Element and text location data
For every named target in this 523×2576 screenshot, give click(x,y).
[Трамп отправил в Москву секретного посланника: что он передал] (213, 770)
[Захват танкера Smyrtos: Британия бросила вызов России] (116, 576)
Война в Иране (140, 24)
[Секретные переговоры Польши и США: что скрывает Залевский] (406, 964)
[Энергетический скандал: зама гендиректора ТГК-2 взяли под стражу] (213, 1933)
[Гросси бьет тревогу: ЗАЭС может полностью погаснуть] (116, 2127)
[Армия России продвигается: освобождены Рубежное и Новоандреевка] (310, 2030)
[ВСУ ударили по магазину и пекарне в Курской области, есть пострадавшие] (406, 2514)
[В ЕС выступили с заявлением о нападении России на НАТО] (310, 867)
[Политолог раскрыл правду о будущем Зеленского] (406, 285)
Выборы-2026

- **WHAT IS BEING ASKED**
Reproduce every line of the records above without changing anything.

- **ANSWER TO THIS PROBLEM**
For every named target in this 523×2576 screenshot, give click(x,y).
[Трамп отправил в Москву секретного посланника: что он передал] (213, 770)
[Захват танкера Smyrtos: Британия бросила вызов России] (116, 576)
Война в Иране (140, 24)
[Секретные переговоры Польши и США: что скрывает Залевский] (406, 964)
[Энергетический скандал: зама гендиректора ТГК-2 взяли под стражу] (213, 1933)
[Гросси бьет тревогу: ЗАЭС может полностью погаснуть] (116, 2127)
[Армия России продвигается: освобождены Рубежное и Новоандреевка] (310, 2030)
[ВСУ ударили по магазину и пекарне в Курской области, есть пострадавшие] (406, 2514)
[В ЕС выступили с заявлением о нападении России на НАТО] (310, 867)
[Политолог раскрыл правду о будущем Зеленского] (406, 285)
Выборы-2026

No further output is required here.